# What is needed:
Locate the line that contains "MRL Wholesale Business (487, 2219)" in the entries below. Retype it and all following lines through the final one, character for character.

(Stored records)
□ □ □

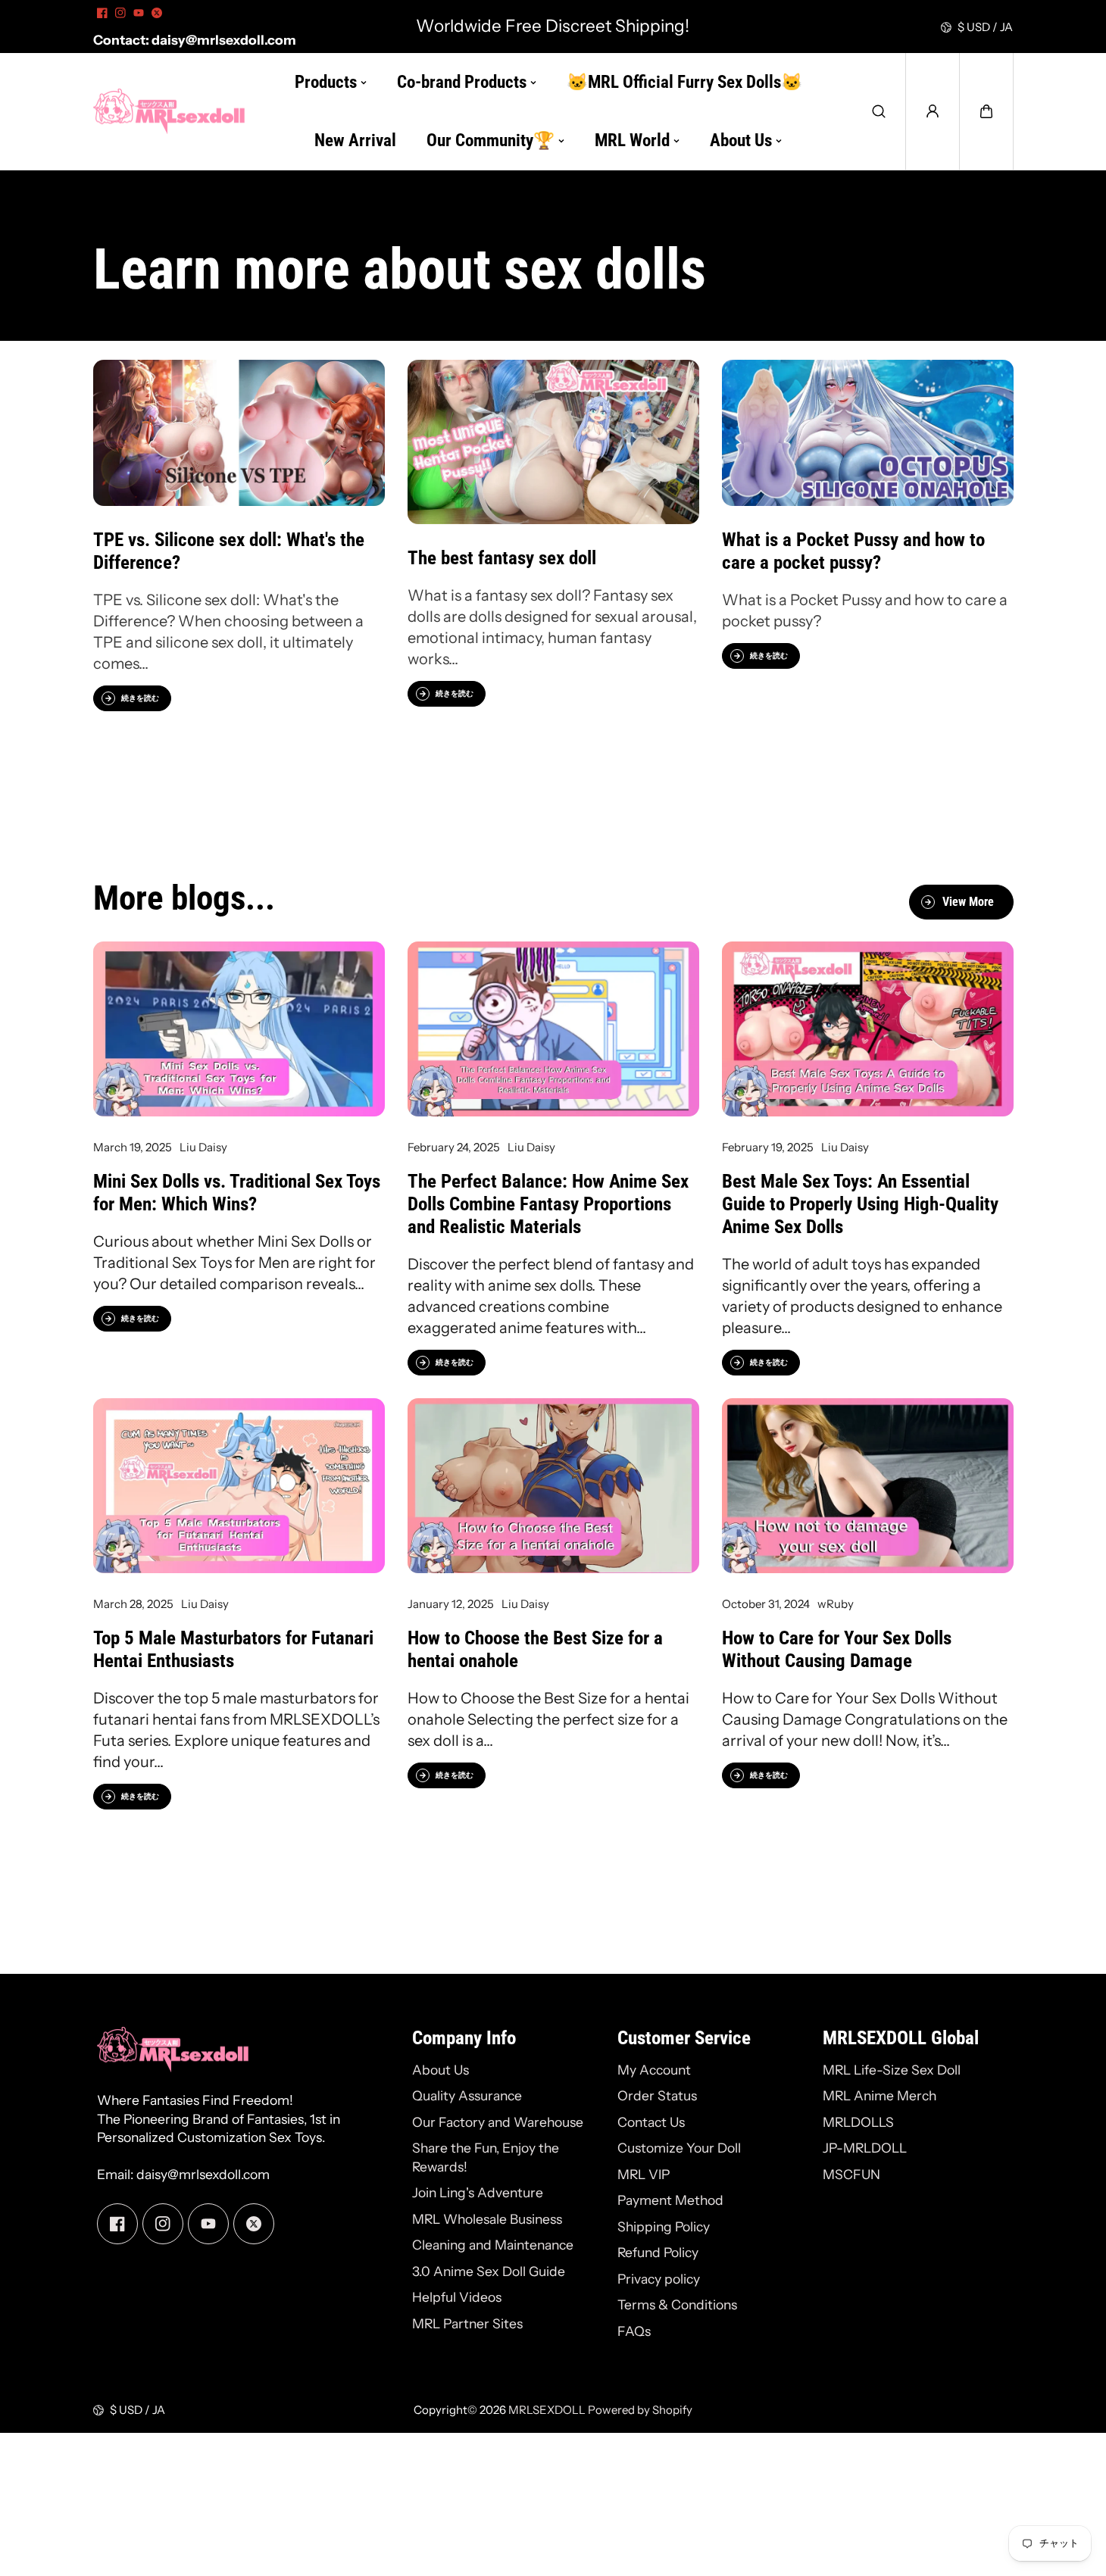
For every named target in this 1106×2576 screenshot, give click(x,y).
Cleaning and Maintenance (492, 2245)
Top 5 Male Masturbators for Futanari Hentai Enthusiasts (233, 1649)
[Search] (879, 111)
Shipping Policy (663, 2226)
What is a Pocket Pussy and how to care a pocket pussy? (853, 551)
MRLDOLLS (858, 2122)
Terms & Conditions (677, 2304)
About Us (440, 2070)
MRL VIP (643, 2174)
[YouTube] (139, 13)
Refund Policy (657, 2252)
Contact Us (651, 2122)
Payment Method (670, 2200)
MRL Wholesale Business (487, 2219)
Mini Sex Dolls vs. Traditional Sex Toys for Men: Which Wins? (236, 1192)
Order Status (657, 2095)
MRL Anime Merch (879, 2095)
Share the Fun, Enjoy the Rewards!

□ □ □

# Reply:
MRL Wholesale Business (487, 2219)
Mini Sex Dolls vs. Traditional Sex Toys for Men: Which Wins? (236, 1192)
Order Status (657, 2095)
MRL Anime Merch (879, 2095)
Share the Fun, Enjoy the Rewards!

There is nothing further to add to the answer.